Phospholipase D2 is an enzyme that in humans is encoded by the PLD2 gene.

Function 

Phosphatidylcholine (PC)-specific phospholipases D (PLDs) catalyze the hydrolysis of PC to produce phosphatidic acid and choline. Activation of PC-specific PLDs occurs as a consequence of agonist stimulation of both tyrosine kinase and G protein-coupled receptors. PC-specific PLDs have been proposed to function in regulated secretion, cytoskeletal reorganization, transcriptional regulation, and cell cycle control.[supplied by OMIM]

Mechanism of activation 
PLD2 is activated by substrate presentation. The enzyme is palmitoylated, which drives PLD2 to lipid rafts.
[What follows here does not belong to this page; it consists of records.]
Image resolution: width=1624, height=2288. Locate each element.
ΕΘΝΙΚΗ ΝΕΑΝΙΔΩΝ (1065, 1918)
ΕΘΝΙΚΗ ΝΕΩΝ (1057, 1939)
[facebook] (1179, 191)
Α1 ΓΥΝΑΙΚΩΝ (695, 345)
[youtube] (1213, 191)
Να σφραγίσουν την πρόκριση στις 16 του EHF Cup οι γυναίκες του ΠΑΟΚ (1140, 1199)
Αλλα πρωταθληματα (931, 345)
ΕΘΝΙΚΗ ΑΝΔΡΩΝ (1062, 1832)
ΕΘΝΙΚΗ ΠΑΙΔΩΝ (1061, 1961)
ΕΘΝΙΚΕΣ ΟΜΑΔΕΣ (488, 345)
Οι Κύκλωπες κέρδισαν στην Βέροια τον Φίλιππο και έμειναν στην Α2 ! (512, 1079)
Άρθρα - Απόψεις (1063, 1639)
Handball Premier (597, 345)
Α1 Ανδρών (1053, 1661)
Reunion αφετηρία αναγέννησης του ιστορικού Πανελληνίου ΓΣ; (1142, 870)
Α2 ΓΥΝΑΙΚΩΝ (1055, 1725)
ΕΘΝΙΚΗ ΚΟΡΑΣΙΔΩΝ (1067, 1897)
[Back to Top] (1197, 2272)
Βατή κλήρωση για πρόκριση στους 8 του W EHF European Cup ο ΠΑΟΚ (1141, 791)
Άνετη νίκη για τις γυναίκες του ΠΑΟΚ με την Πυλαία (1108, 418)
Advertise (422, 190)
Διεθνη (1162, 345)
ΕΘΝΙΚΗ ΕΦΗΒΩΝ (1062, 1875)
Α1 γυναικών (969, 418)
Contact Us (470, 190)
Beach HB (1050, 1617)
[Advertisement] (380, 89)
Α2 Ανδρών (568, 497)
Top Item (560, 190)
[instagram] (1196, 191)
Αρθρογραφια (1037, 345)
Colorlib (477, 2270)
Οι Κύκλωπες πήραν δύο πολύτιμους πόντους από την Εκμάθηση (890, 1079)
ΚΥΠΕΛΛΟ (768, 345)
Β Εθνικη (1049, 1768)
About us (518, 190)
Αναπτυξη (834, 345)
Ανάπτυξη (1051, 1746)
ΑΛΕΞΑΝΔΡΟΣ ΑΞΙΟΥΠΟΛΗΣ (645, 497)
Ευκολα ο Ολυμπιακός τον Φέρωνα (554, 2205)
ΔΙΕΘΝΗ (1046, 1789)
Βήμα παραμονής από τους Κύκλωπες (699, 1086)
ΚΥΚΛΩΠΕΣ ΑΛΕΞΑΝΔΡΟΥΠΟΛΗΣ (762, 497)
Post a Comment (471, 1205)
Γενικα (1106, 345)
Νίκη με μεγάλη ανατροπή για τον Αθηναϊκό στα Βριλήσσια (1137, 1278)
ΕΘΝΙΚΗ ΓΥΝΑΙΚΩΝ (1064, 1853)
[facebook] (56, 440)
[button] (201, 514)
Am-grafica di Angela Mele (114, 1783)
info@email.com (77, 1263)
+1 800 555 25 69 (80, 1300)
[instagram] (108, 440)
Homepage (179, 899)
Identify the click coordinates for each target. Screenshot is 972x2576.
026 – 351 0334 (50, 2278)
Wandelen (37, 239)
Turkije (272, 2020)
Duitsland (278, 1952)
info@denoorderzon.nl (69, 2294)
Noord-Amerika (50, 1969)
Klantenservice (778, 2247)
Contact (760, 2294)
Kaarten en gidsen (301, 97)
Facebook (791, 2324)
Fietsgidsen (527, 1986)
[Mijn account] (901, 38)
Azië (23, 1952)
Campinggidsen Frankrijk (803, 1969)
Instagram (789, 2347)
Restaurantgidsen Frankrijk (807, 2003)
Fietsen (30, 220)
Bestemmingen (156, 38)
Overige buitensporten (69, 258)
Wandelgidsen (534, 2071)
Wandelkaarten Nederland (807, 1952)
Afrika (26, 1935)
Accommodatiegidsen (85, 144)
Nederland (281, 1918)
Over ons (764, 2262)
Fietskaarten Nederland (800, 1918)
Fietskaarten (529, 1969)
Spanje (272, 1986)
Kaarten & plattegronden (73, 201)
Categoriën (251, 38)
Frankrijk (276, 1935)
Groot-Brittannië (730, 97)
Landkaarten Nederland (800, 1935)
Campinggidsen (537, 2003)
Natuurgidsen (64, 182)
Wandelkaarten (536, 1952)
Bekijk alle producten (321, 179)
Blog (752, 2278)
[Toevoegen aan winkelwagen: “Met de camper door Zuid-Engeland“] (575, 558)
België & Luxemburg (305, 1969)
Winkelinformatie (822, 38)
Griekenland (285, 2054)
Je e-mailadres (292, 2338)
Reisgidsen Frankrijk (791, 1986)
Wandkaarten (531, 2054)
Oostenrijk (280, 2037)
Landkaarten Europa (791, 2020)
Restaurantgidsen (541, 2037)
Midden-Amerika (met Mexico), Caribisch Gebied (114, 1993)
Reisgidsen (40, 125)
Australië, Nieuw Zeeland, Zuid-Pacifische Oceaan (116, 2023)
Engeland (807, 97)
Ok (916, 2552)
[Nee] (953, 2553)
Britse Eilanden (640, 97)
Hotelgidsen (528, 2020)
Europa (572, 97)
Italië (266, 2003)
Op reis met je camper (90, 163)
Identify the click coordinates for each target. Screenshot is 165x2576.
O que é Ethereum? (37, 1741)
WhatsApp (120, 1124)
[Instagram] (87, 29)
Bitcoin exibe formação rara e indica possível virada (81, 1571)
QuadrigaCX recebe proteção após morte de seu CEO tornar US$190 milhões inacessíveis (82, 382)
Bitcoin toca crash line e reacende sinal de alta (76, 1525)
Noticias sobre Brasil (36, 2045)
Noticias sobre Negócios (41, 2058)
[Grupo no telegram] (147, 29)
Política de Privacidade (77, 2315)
PC substrate is polyunsaturated and resides in the membrane separately from lipid rafts near phosphatidylinositol 4,5-bisphosphate (PIP2). When PIP2 levels increase, PLD2 trafficks to PIP2 where it encounters its substrate PC. Scaffolding proteins that interact with PLD2 likely changes its preference of lipid rafts vs PIP2.

Interactions 

PLD2 has been shown to interact with:

 ARF1, 
 Aldolase A, 
 Amphiphysin, 
 BIN1, 
 Caveolin 1, 
 Glyceraldehyde 3-phosphate dehydrogenase, 
 PLCG1, 
 PRKCD, 
 Src, and
 Wiskott-Aldrich syndrome protein.

Inhibitors 
 N-(2-(1-(3-fluorophenyl)-4-oxo-1,3,8-triazaspiro[4.5]decan-8-yl)ethyl)-2-naphthamide: 75-fold selective versus PLD1, IC50 = 20 nM.